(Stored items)
[start]

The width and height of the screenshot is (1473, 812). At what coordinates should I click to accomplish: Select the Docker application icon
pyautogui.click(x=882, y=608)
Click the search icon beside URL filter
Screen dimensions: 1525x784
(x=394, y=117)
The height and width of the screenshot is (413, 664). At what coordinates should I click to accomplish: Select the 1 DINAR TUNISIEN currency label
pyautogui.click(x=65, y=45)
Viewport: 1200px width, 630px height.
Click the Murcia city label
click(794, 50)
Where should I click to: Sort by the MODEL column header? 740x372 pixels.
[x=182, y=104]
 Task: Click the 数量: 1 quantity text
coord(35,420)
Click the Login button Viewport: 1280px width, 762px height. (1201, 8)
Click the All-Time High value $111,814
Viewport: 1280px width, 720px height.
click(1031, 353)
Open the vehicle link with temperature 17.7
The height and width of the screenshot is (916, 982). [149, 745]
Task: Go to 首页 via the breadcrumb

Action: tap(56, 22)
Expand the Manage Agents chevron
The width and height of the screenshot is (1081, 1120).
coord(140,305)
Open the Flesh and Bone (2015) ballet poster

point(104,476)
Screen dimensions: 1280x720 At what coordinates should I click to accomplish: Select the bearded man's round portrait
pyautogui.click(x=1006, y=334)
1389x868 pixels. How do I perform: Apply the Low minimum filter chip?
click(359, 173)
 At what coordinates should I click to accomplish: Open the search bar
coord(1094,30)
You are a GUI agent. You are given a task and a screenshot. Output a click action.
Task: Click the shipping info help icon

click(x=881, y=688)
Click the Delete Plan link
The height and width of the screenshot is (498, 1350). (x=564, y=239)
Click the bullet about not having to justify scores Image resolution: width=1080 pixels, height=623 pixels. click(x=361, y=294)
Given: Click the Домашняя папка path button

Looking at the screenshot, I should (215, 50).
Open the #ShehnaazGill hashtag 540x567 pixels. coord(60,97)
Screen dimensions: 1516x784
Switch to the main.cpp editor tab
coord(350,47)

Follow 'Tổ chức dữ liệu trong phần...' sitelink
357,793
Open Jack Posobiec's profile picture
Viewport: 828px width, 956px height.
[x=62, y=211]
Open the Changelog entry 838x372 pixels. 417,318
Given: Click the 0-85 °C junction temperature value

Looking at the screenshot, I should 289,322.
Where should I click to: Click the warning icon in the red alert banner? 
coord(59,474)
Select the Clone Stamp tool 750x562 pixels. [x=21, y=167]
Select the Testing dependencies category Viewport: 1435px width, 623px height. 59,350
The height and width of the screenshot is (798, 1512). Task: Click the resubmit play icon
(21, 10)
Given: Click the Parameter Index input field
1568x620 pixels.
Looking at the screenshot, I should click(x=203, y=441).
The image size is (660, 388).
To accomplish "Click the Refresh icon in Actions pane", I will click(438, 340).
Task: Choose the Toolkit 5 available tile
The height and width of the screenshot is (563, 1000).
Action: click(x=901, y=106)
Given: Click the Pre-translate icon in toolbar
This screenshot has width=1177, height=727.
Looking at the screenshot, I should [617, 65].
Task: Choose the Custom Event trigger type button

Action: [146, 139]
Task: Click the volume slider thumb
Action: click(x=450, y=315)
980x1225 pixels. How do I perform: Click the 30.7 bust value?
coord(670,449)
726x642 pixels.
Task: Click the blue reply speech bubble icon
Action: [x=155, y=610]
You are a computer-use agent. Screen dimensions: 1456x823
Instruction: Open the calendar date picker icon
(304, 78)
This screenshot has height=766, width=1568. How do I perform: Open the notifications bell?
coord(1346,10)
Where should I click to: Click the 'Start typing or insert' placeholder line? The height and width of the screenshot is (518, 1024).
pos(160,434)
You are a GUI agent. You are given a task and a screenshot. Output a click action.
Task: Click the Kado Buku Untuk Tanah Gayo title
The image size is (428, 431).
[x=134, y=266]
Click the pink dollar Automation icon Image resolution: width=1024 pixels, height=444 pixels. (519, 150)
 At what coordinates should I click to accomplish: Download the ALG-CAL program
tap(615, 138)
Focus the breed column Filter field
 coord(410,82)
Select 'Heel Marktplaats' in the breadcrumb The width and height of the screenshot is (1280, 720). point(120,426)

[end]

### DIRECTION
Arrange the lines of the listing as a JSON list of strings, one string per line with blank lines omitted, starting with the line containing "Viewport: 1200px width, 630px height." and continuing through the line containing "click(1031, 353)".

### EXPECTED OUTPUT
[
  "Viewport: 1200px width, 630px height.",
  "Click the Murcia city label",
  "click(794, 50)",
  "Where should I click to: Sort by the MODEL column header? 740x372 pixels.",
  "[x=182, y=104]",
  " Task: Click the 数量: 1 quantity text",
  "coord(35,420)",
  "Click the Login button Viewport: 1280px width, 762px height. (1201, 8)",
  "Click the All-Time High value $111,814",
  "Viewport: 1280px width, 720px height.",
  "click(1031, 353)"
]